**Exercise input**:
━━━━━━━━━━━━━━━━━━━━━━━━━━━━━━

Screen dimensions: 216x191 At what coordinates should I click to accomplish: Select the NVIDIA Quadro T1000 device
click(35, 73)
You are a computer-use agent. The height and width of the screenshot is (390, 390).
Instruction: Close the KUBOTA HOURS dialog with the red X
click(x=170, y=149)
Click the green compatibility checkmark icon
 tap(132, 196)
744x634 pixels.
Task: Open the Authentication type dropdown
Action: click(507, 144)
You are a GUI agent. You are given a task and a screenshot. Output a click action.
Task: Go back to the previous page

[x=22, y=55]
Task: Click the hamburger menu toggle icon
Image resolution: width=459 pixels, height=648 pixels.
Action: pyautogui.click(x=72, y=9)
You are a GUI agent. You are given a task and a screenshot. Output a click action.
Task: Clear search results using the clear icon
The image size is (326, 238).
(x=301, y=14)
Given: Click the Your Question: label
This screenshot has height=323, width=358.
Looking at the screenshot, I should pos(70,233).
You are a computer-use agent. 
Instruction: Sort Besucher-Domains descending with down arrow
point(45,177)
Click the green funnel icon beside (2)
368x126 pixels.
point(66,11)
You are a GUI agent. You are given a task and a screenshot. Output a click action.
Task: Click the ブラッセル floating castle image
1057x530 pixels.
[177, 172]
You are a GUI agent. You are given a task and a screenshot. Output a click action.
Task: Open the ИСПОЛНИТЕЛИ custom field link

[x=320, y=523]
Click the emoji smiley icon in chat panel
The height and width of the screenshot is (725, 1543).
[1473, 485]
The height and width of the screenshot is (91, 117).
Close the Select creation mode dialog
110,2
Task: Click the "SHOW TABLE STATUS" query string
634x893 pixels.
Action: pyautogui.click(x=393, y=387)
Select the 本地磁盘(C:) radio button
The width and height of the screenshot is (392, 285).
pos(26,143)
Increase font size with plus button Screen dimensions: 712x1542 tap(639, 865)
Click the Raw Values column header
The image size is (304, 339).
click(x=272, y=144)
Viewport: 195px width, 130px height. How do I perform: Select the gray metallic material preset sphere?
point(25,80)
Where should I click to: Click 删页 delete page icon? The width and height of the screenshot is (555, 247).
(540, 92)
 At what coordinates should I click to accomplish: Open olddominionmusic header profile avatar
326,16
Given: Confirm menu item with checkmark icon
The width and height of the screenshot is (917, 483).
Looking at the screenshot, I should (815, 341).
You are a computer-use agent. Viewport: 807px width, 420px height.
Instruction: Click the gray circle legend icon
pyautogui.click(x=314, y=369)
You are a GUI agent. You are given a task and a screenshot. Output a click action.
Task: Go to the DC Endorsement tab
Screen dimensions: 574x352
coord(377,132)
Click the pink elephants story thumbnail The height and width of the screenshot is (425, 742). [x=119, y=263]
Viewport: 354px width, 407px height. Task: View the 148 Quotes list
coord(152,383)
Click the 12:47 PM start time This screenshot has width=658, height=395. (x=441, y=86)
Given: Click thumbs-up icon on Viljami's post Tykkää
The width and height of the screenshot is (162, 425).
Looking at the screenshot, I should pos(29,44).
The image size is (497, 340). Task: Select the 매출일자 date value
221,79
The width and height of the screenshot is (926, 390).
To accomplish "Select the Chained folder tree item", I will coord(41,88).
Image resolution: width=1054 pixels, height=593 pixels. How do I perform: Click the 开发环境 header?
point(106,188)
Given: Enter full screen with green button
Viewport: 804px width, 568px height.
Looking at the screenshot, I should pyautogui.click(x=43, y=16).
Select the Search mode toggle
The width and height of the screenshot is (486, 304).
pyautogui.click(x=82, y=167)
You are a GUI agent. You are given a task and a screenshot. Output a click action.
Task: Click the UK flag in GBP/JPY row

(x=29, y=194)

━━━━━━━━━━━━━━━━━━━━━━━━━━━━━━

**What you need to do**: Find "Viewport: 354px width, 407px" in the data above, then repeat that line and all lines after it exactly, ending with the final line.

**Written answer**:
Viewport: 354px width, 407px height. Task: View the 148 Quotes list
coord(152,383)
Click the 12:47 PM start time This screenshot has width=658, height=395. (x=441, y=86)
Given: Click thumbs-up icon on Viljami's post Tykkää
The width and height of the screenshot is (162, 425).
Looking at the screenshot, I should pos(29,44).
The image size is (497, 340). Task: Select the 매출일자 date value
221,79
The width and height of the screenshot is (926, 390).
To accomplish "Select the Chained folder tree item", I will coord(41,88).
Image resolution: width=1054 pixels, height=593 pixels. How do I perform: Click the 开发环境 header?
point(106,188)
Given: Enter full screen with green button
Viewport: 804px width, 568px height.
Looking at the screenshot, I should pyautogui.click(x=43, y=16).
Select the Search mode toggle
The width and height of the screenshot is (486, 304).
pyautogui.click(x=82, y=167)
You are a GUI agent. You are given a task and a screenshot. Output a click action.
Task: Click the UK flag in GBP/JPY row

(x=29, y=194)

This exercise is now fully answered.